I know, chapter and verse, that what I did next was wrong. But I did it anyway. And the reason couldn’t be found in any Jewish Book of Why. I addressed the girl.
“Miriam, are you still in school?” I asked timidly.
She hesitated for a moment and then, glancing furtively behind her, turned to me. “It’s not proper that we speak like this,” she said uneasily.
But she didn’t walk away.
“I know we shouldn’t,” I replied. “The prohibitions can be found in the Code of Jewish Law 152:1, and Shulchan Aruch Even Ha Ezer 22:1 and 2.”
“You know the Shulchan Aruch?” she said with surprise.
“Well, I’ve studied a bit and I know the unabridged version pretty well.”
“Oh,” she said, “that must be why Papa likes you so much.”
I was astonished. “You mean Reb Vidal has actually spoken of me?”
She blushed and again glanced over her shoulder. “My uncle will be back in just a moment. I’d better—”
“No,” I stopped her. “Just one little second. What exactly did your father say?”
She answered shyly and quickly, “That you were … very learned. That it was a pity—”
“A pity that what—?” I interrupted urgently.
“That you were—”
At that frustrating moment, Uncle Abe reappeared and glared at Miriam. “Have you been talking to this stranger?” he asked sternly.
She was tongue-tied, so I interceded. “It’s my fault, sir,” I insisted. “I was just asking her what time it was.”
“You don’t have a watch?” the old man inquired suspiciously.
“Uh,” I answered, groping for a pretext, “Uh—it’s stopped.” That was even half-true. For in a cosmic sense, time had stood
still from the moment I set eyes on Miriam Vidal.
He ordered his niece to go out while he would “take care of this tourist.” But I was heartened to see that Miriam disobeyed him. She remained rooted to her post behind the counter, drinking in every word of our conversation.
“All right then, mister,” he said curtly. “Have we done all our business for today?”
“No,” I answered, “I haven’t driven two hundred miles just to order one book. I was looking forward to discussing publications on mysticism with Reb Vidal.”
“Well, you’ll have to do that next time. Have a nice journey home.”
Before he could turn his back on me, I stopped him with the next question, “Scholem?”
He sneered at what he chose to regard as a mispronunciation. “Shalom to you as well.”
“No, no,” I persisted, “I mean Gershom Scholem. He writes on the kabbalah.”
He took this remark as the ploy it was and answered dubiously, “What particular title were you interested in?”
“Well, I’d like to see what you have.”
“Certainly,” he replied and pointed to the opposite wall. “Mysticism’s over there on the top three shelves. If you need any advice just ring the bell on the counter and I’ll come out. Now, if you’ll excuse me.”
He turned and saw his niece still standing there.
“Miriam,” he said with a frown, “I thought I told you to go.”

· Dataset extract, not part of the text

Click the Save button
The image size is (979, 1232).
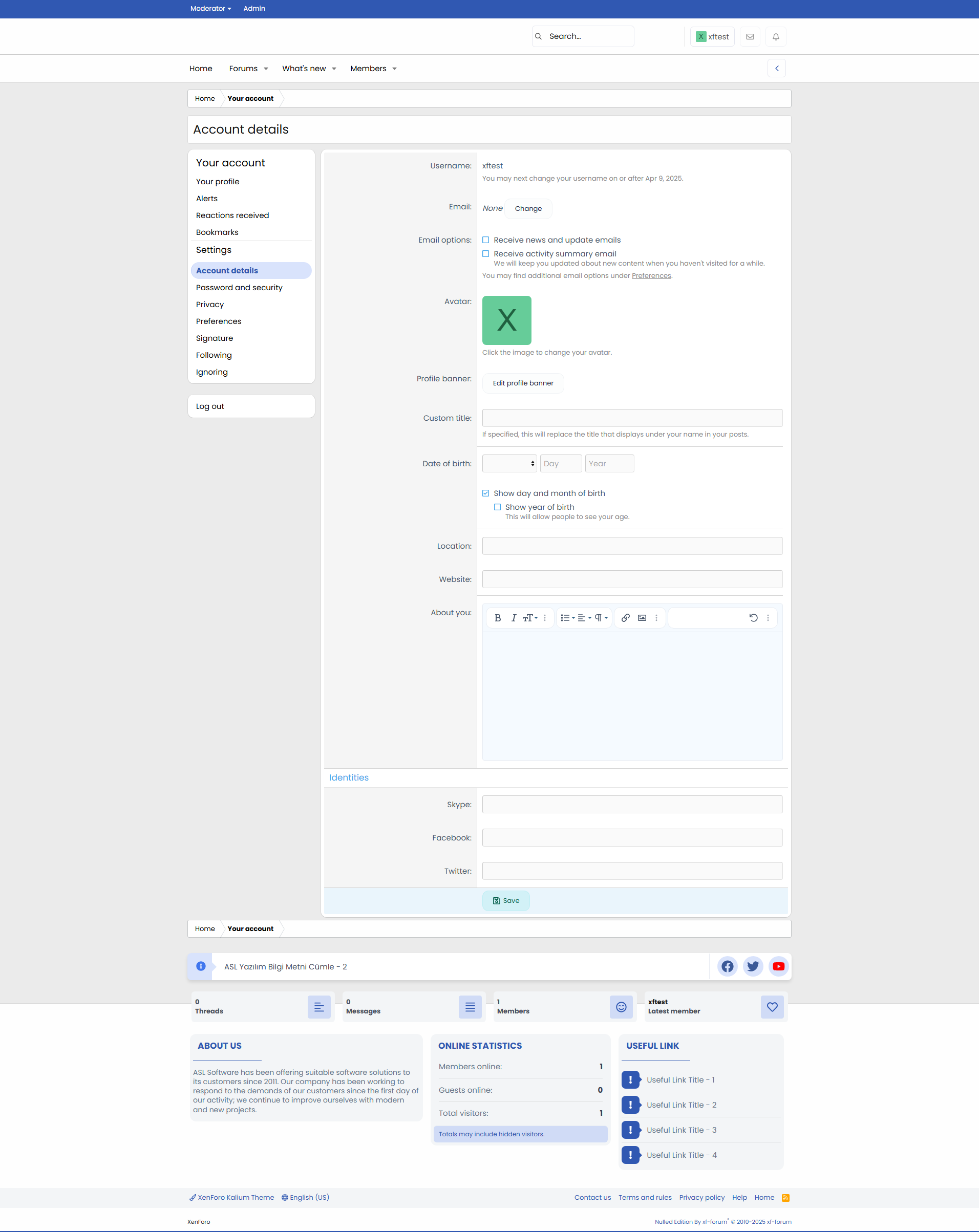coord(506,900)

“I’m not talking to him or anything.”
“But you’re looking,” her uncle snapped. “And you know what the Code says about that.”

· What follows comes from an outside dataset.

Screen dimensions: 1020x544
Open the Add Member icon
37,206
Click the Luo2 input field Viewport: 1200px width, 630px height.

This was my moment. I intervened with as much hostility as I could put into a single sentence. “And in precisely what tractate does such an interdiction appear?”
Uncle Abe was stumped. “Uh—it doesn’t matter, I just know that it’s forbidden.”

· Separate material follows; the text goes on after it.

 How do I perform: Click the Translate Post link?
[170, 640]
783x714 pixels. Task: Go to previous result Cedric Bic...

“I beg your pardon,” I replied, warming to the fray. “According to Chapter 152:1 of the Code, I’m forbidden to look at Miriam—which, as you can see, I’m not doing. It’s forbidden for me to look at her and say that her hair is the loveliest I’ve ever seen, her voice the loveliest I’ve ever heard. But of course I’d never do such a thing.”
I stole a look at her out of the corner of my eye. She was smiling.